Species of eucalyptus

Eucalyptus umbrawarrensis, commonly known as the Umbrawarra gum, is a small to medium-sized tree that is endemic to the Northern Territory. It has smooth, powdery white bark, narrow lance-shaped adult leaves, flower buds in groups of seven, white flowers and cup-shaped to barrel-shaped fruit.

==Description==
Eucalyptus umbrawarrensis is a tree that typically grows to a height of 18 m and forms a lignotuber. It has smooth powdery white bark, that is pale yellow to pale pink when new. Young plants and coppice regrowth have egg-shaped leaves that are arranged alternately, 40-100 mm long and 30-65 mm wide. Adult leaves are the same shade of glossy green on both sides, narrow lance-shaped, 60-120 mm long and 6-22 mm wide, tapering to a petiole 6-15 mm long. The flower buds are arranged in leaf axils on an unbranched peduncle 4-8 mm long, the individual buds on pedicels about 2 mm long.
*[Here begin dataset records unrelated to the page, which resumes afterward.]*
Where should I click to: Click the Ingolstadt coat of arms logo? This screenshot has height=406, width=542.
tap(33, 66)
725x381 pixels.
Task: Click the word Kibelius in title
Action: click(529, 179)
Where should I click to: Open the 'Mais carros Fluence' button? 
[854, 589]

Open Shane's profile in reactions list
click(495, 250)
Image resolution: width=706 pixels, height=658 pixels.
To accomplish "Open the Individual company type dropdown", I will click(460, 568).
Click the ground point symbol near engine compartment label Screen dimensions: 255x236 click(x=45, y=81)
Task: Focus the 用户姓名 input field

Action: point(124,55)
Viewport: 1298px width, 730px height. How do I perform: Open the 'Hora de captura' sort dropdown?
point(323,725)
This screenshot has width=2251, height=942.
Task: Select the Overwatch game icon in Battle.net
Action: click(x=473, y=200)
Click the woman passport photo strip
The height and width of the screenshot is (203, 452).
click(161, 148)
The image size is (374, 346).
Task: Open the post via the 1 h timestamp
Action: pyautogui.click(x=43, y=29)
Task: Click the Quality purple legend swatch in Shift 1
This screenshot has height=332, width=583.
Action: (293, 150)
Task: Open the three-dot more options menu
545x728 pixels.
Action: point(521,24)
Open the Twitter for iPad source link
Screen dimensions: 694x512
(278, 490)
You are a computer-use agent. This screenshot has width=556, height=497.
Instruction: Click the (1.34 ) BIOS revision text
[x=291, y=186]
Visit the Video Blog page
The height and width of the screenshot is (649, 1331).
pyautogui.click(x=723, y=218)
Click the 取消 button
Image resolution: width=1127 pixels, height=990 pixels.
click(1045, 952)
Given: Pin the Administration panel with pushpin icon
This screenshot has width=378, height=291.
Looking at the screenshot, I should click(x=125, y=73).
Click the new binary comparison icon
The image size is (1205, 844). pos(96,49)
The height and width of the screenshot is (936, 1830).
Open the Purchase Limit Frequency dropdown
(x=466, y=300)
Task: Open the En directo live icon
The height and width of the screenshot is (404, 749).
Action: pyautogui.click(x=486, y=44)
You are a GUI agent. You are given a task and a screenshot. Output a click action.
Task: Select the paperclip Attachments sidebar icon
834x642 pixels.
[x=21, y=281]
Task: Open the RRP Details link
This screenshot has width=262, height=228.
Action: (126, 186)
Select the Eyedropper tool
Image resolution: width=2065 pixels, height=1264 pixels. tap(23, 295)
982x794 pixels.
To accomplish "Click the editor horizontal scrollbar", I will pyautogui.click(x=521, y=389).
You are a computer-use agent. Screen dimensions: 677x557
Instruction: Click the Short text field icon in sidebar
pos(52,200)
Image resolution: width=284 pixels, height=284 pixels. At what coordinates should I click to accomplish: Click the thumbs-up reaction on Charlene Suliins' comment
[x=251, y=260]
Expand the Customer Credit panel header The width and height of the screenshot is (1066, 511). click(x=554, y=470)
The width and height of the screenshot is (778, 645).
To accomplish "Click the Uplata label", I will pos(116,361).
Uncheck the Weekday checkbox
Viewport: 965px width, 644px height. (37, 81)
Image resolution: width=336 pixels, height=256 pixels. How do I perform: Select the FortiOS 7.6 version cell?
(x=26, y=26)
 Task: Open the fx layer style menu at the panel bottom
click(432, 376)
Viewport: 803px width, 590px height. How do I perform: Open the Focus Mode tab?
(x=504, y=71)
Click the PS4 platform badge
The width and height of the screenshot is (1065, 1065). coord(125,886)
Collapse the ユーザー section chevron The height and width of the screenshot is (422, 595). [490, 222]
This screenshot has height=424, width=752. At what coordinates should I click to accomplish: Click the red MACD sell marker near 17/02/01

Mature buds are oval to spindle-shaped, 5-8 mm long and about 3 mm wide with a conical to beaked operculum that is about half as long as the floral cup. Flowering has been observed in January and October and the flowers are white. The fruit is a woody cup-shaped to barrel-shaped capsule 3-5 mm long and 3-4 mm wide with the valves near rim level.

==Taxonomy and naming==
Eucalyptus umbrawarrensis was first formally described in 1922 by Joseph Maiden in his book, A Critical Revision of the Genus Eucalyptus from specimens collected by Harald Jensen in 1916 in Umbrawarra Gorge. The specific epithet (umbrawarrensis) refers to the type location.

==Distribution and habitat==
Umbrawarra gum grows in open woodland on ridges, hills and tablelands in the Top End and Victoria River districts of the Northern Territory.

==Conservation status==
This eucalypt is classified as "least concern" under the Northern Territory Government Territory Parks and Wildlife Conservation Act.